Stupid Stunt Proves If You Leave Nintendo Switch OLED Screen On For 2 Years, Yes, Burn-in Occurs

Some articles you read and react with, “Duh” and this is one of them: YouTuber Ruins Nintendo Switch OLED screen after running it for two years straight:

Youtuber burns Zelda image into Nintendo Switch screen. OLED outperforms nearly every other screen type, like LCD or VA, thanks to its high contrast ratio, low power consumption, and high color accuracy, but it is vulnerable to burn-in where certain sub-pixels get dimmer and dimmer. WULFF DEN tested if Nintendo’s OLED screen would suffer from burn-in by leaving a screenshot from The Legend of Zelda for two years.

Dude, really? Did this WULFF DEN (yelling capitals for emphasis or to emphasize the stupidity?). No, not going to link to WULFF DEN’s obviously dumb experiment, because that just gives more attention to something that’s clearly whoring for exactly that. Then what’s the point of this article about it? To reiterate that you can damage *any* screen, including and especially OLED screens by leaving them turned on with the same image for long, long, long periods of time? No human being gamer is playing Legends of Zelda for two years straight, so the conditions are bogus to begin with.

If you want to buy an OLED screen for gaming, whether PC gaming or a Nintendo Switch OLED, don’t live in fear of burn-in. I’m using a 4K OLED TV for PC gaming and absolutely, positively adore it. Great experience. I don’t leave it on all day with the same desktop image or TV logos to even be an option for burn-in. OLED screens are amazing. Yes, they’re more expensive, and new types of OLED using quantum dots will make them even better (see: 2023 Nobel Prize for Chemistry Awarded for Quantum Dots used in Higher End OLED 4K TVs)

To play devil’s advocate, here’s another bad idea: leave an OLED screen exposed to direct sunlight for an extended period of time (no, that’s a joke, don’t ever really do this). It’s a scientific certainty that damage will occur. So, don’t leave your Switch OLED sitting in the dash of your vehicle on a sunny day. Even a not-so-sunny day. Just keep it in its case. Turn off your Switch or, you know, switch up the game you’re playing to get different images on that sweet OLED, if you’re going to play hours and hours and hours on end.

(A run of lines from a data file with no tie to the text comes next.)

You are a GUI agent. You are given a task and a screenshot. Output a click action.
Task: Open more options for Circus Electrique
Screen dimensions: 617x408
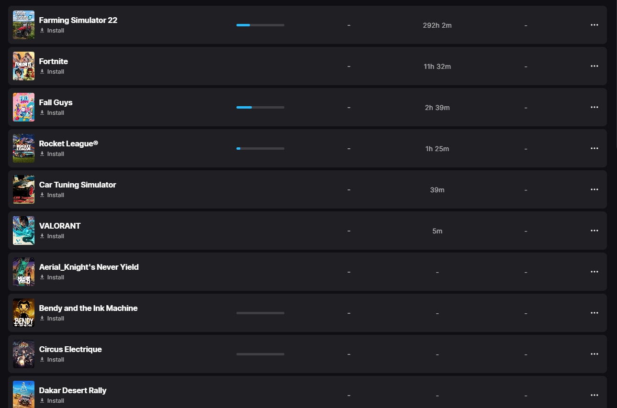(x=594, y=354)
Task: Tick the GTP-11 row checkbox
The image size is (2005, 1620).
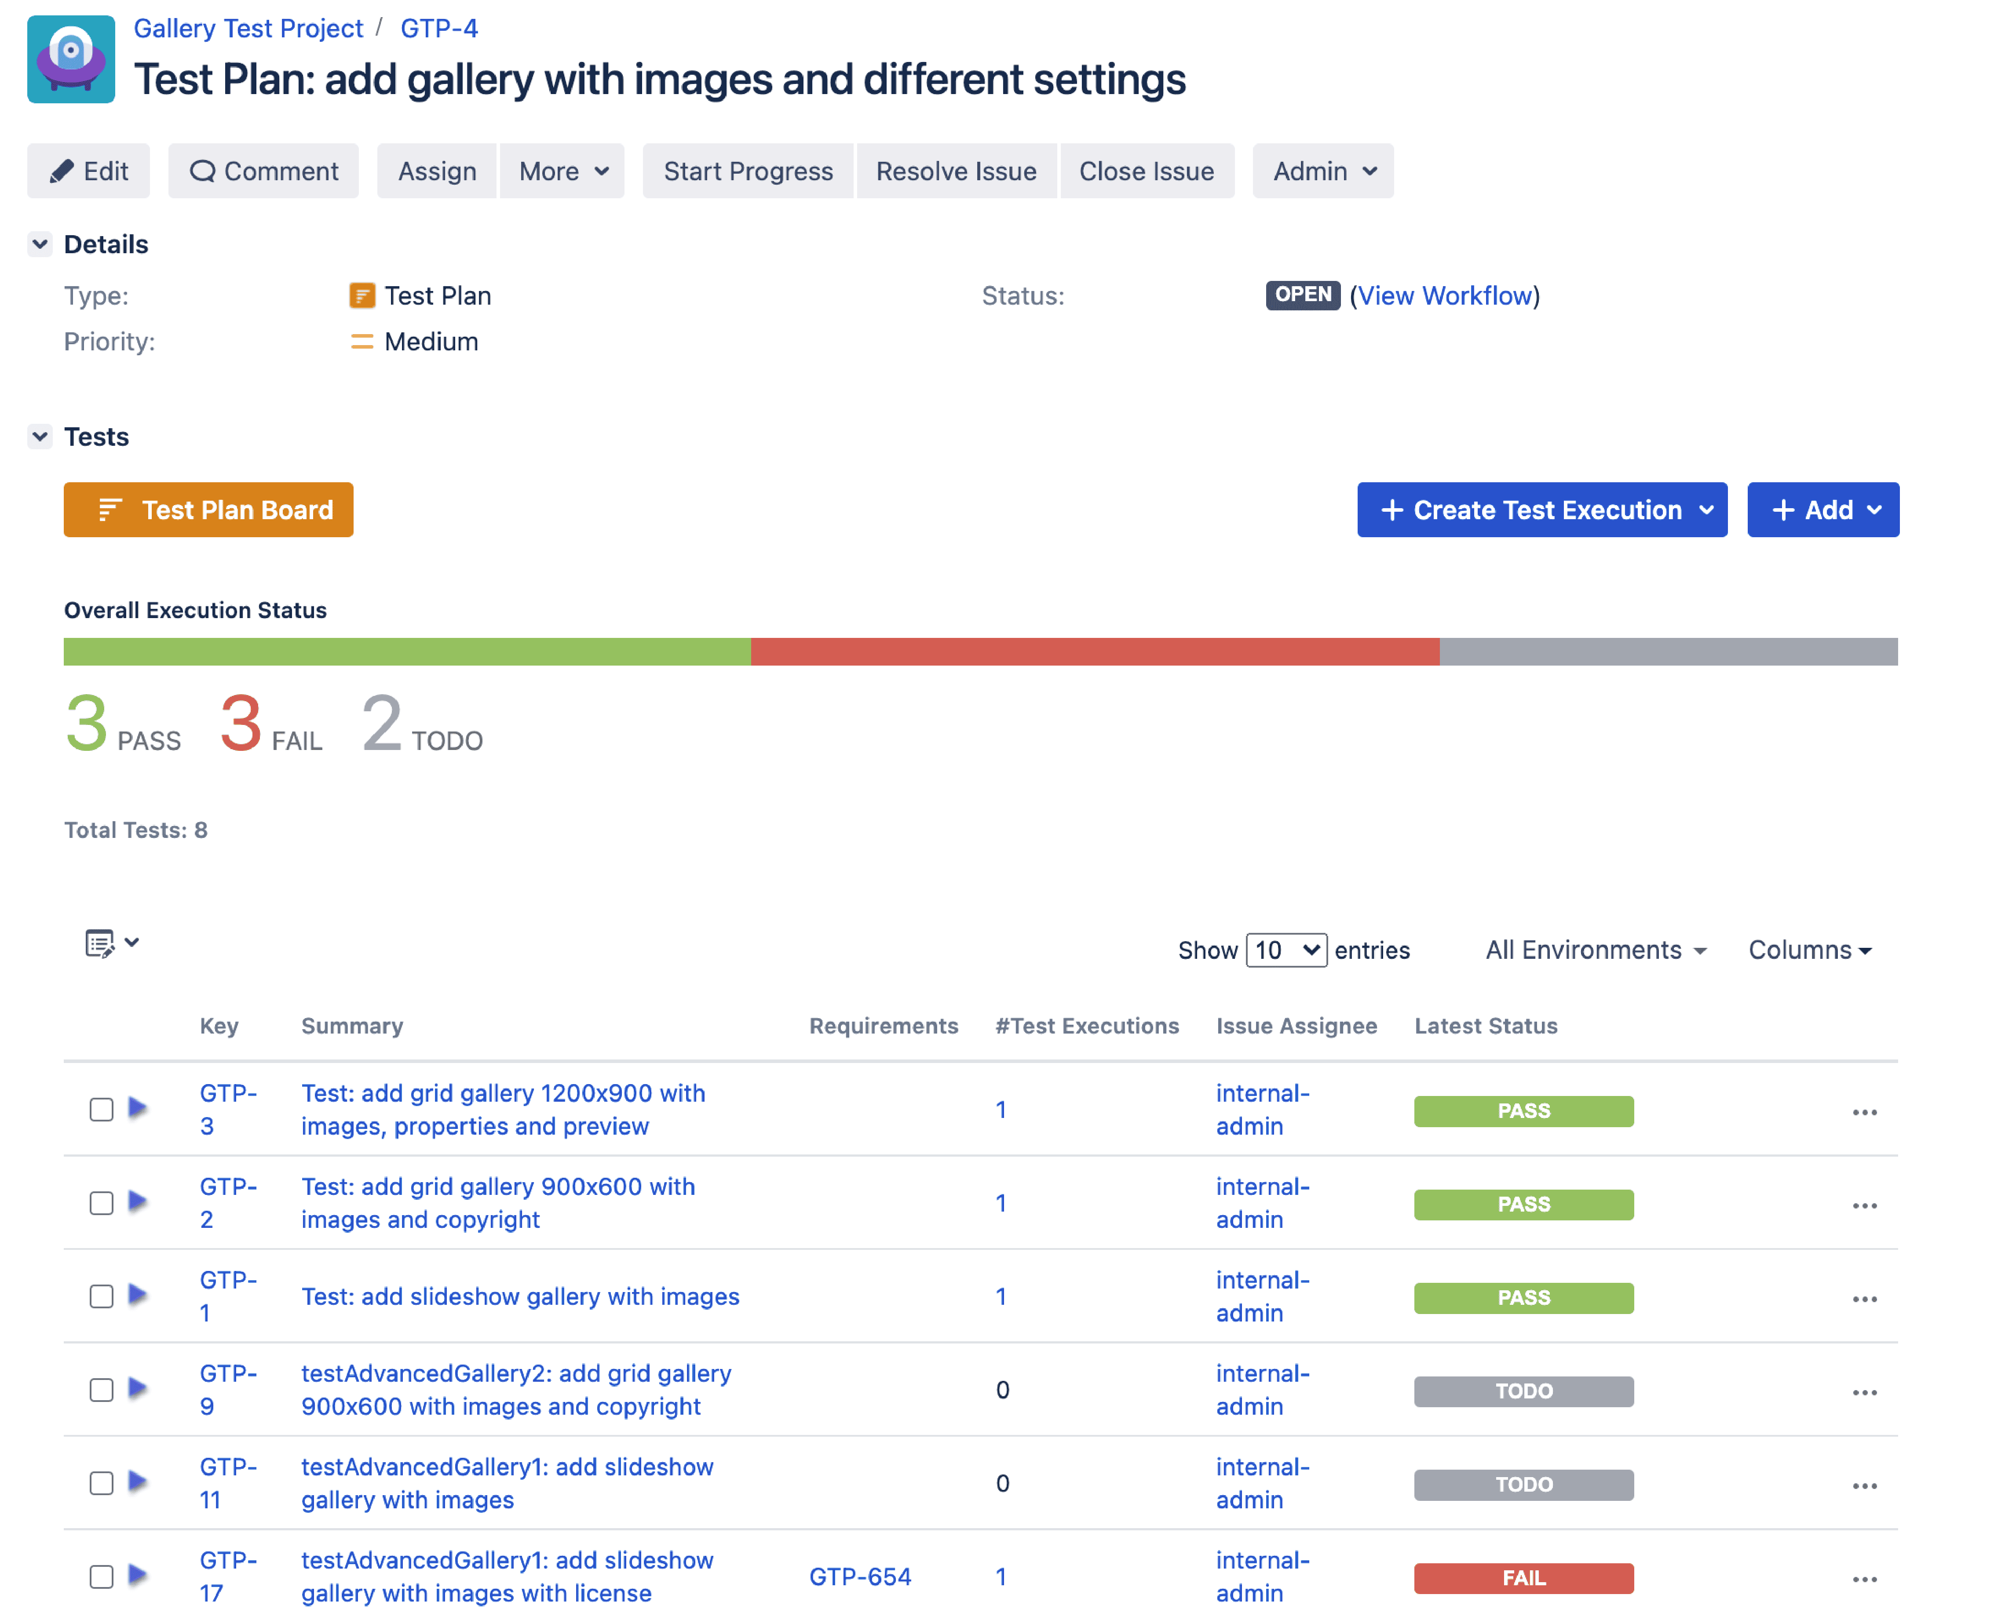Action: (x=102, y=1483)
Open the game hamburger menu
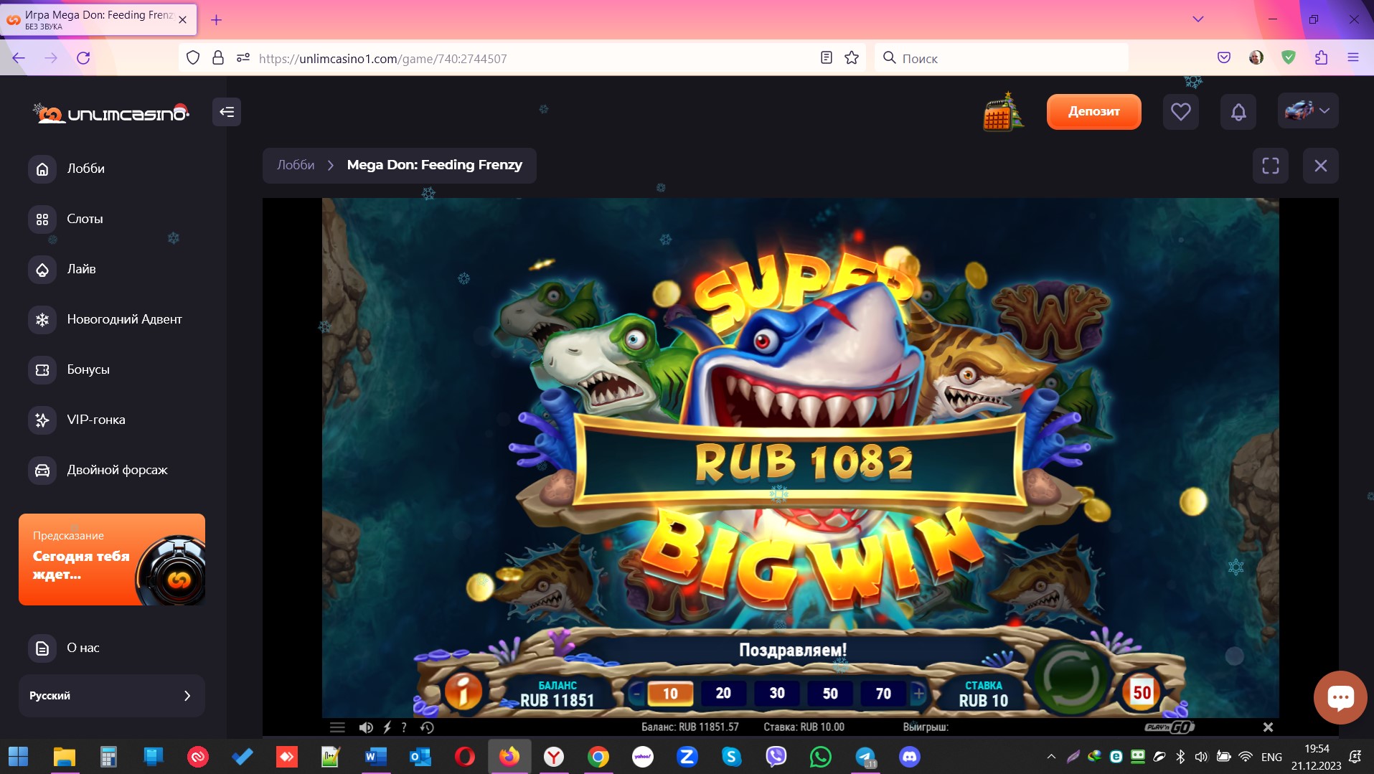 [x=337, y=727]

A search for “OLED burn-in” will result in articles anywhere from recent times to years old that talk in great deal about OLED burn-in and how to minimize it through user behavior. What is annoying about this stunt is that it’s trying to prove that OLED burn-in is a real thing, when most common sense gamers already know this is true. And it’s not doing it for something as altruistic as protecting gamers.